Overall statistical results

To summarize, results prove BPSOGSA have better performance than BGSA, BPSO, and GA. Therefore, it can be said that the binary version of hybrid PSOGSA also has the strengths of both PSO and GSA in solving binary problems. According to this comprehensive comparative study and discussion, we state that this algorithm has merit among other binary algorithms.

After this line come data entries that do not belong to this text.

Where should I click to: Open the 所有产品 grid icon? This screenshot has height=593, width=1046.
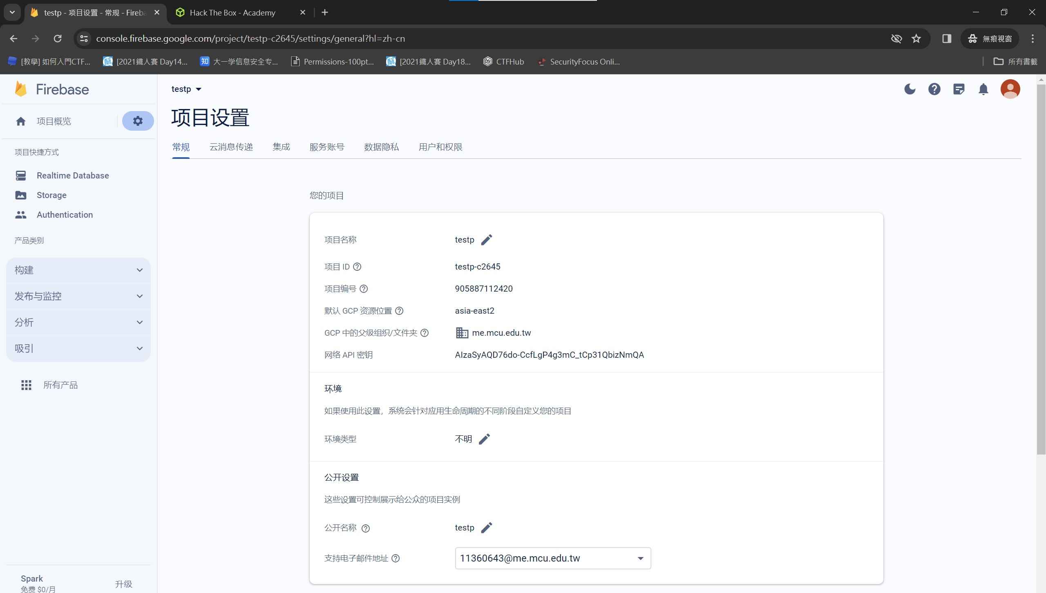coord(27,385)
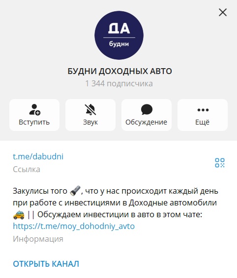Click the channel title БУДНИ ДОХОДНЫХ АВТО
This screenshot has width=237, height=278.
click(119, 71)
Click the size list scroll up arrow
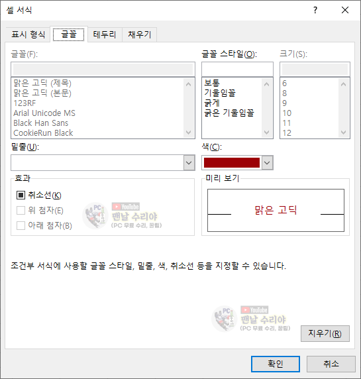Screen dimensions: 361x379 point(343,84)
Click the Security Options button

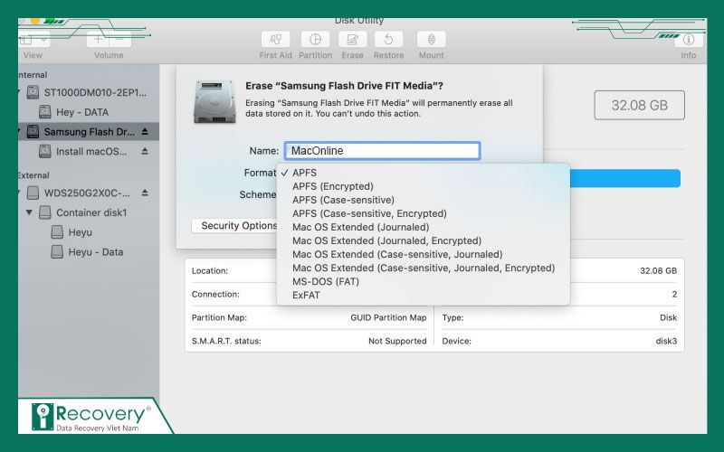click(237, 225)
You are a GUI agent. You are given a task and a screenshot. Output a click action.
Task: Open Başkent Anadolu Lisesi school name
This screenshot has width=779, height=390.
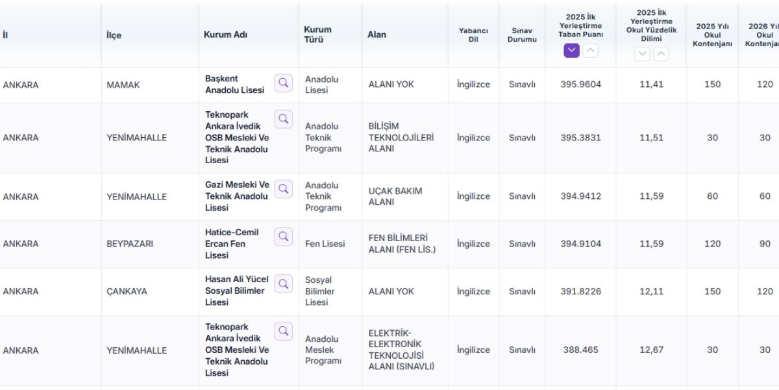pyautogui.click(x=235, y=85)
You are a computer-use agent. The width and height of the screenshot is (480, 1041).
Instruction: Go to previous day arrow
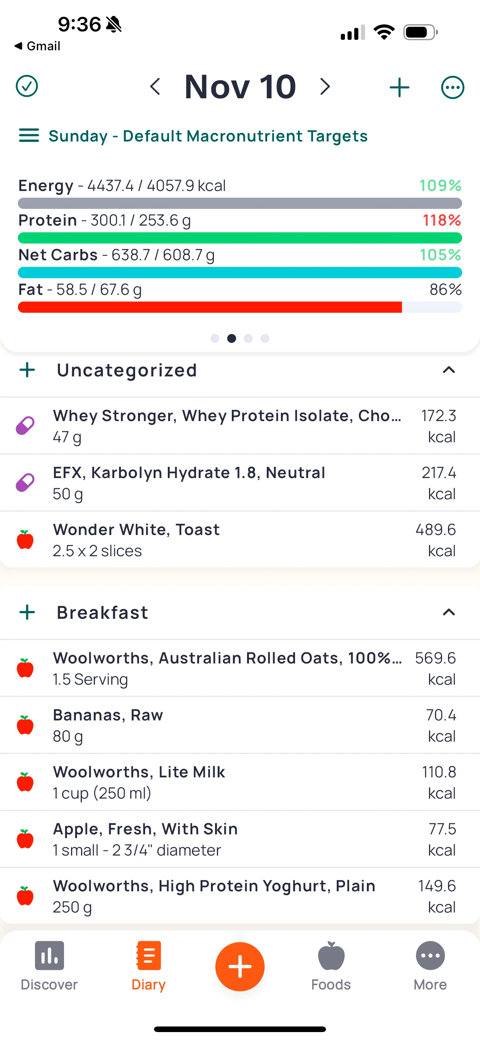155,86
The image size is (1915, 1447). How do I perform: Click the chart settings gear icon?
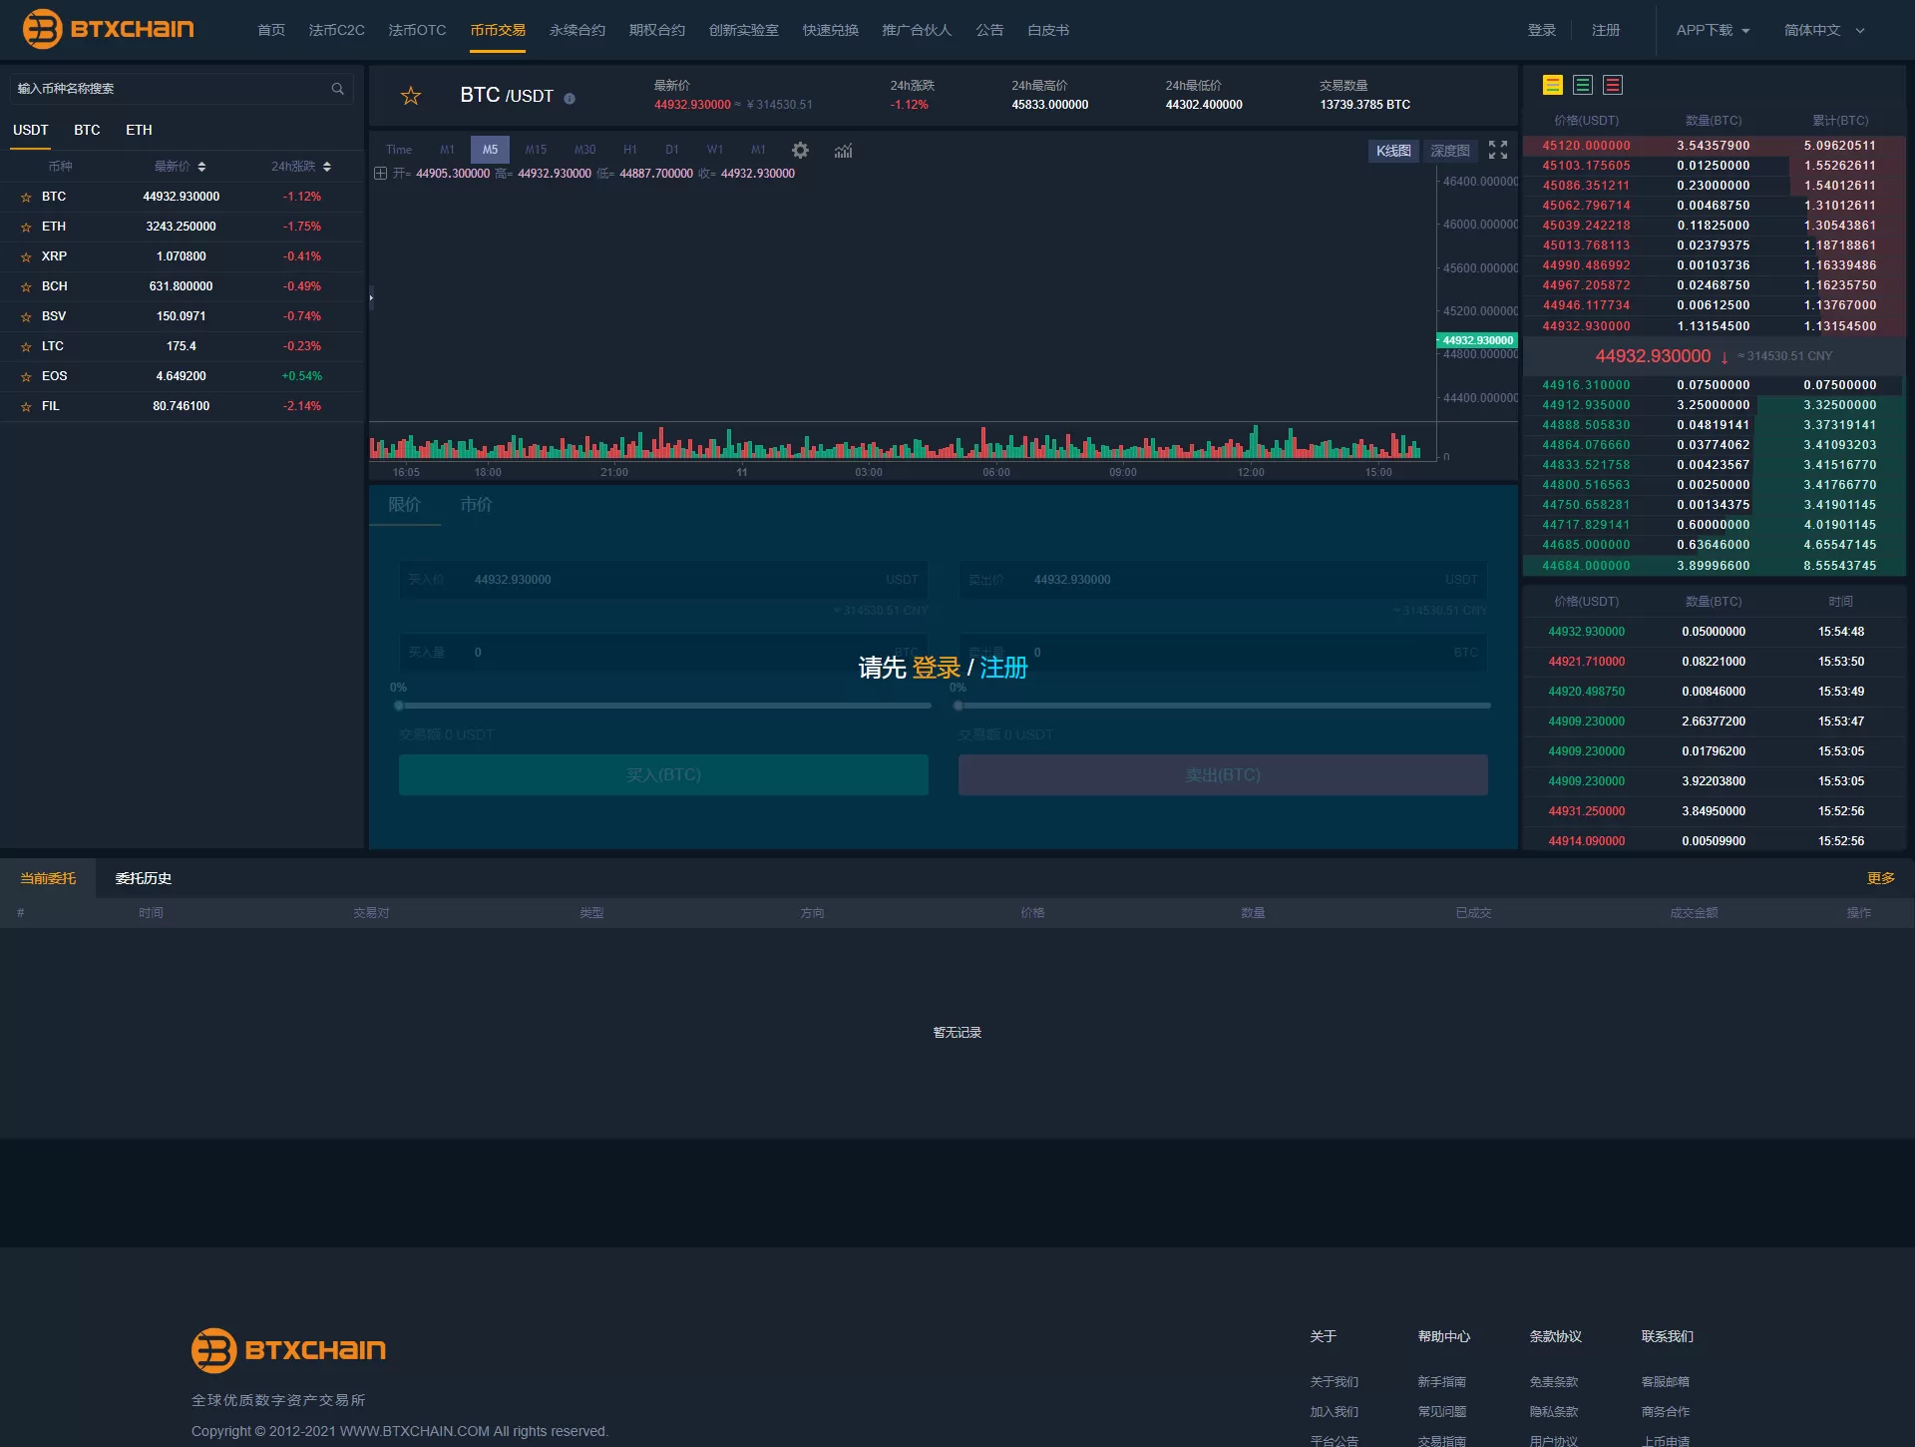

The reason of the high performance of BPSOGSA on unimodal test functions is due to the fact the algorithm has higher exploitation compared to GSA. The social component of PSO allows BPSOGSA to exploit accurately around the best mass obtained so far. High exploration of BPSOGSA algorithm originates from the intrinsic characteristic of the GSA algorithm, wherein all search agents have impact on each other at each iteration (in contrast to the search agents of PSO that only sees pbest and gbest). This high exploration ability assists BPSOGSA to outperform other algorithms on multimodal test functions. The reason of significantly better results of BPSOGSA on composite test functions is due to adaptive values for \(c_{1}^{'}\) and \(c_{2}^{'}\). These two variables require BPSOGSA to balance between exploration and exploitation, so it emphasizes exploration in initial steps of iteration. However, exploitation is promoted as iteration increases. This cases local minima avoidance and accelerated convergence toward the global optimum over the course of iterations. Finally, the employed v-shaped transfer function obliges search agents of BPSOGSA to switch their positions when they are moving into unpromising areas of the search space, making it more likely to move toward promising areas of search space in contrast to s-shaped transfer functions.

5 Conclusion

In this paper, a binary version of hybrid PSOGSA called BPSOGSA was proposed by utilizing the same concepts of the continuous version in terms of search behavior. In order to justify the performance BPSOGSA, 22 benchmark functions were employed, and the results were compared with BGSA, BPSO, and GA. The results proved that BPSOGSA was able to provide competitive results and has merit among binary heuristic optimization algorithms in binary search spaces. According to the findings, the BPSOGSA algorithm successfully inherits the advantages of the PSOGSA. On one hand, BPSOGSA shows superior exploration since all search agents participate in updating position of a search agent. On the other hand, the exploitation of BPSOGSA is very accurate due to the social component of PSO integrated that causes accelerated convergence. The findings also proved that the adaptive values for \(c_{1}^{'}\) and \(c_{2}^{'}\) balance exploration and exploitation, so BPSOGSA is able to avoid local optima and converge to the promising regions of the search space. The transfer function employed also proved to be advantageous since there is no obligation for search agents to take 0 or 1.

For future studies, it is recommended to apply BPSOGSA in real optimization problems in order to further evaluate the efficiencies of BPSOGSA in solving real-world problems. Investigating the effect of different transfer functions on BPSOGSA would be interesting as well.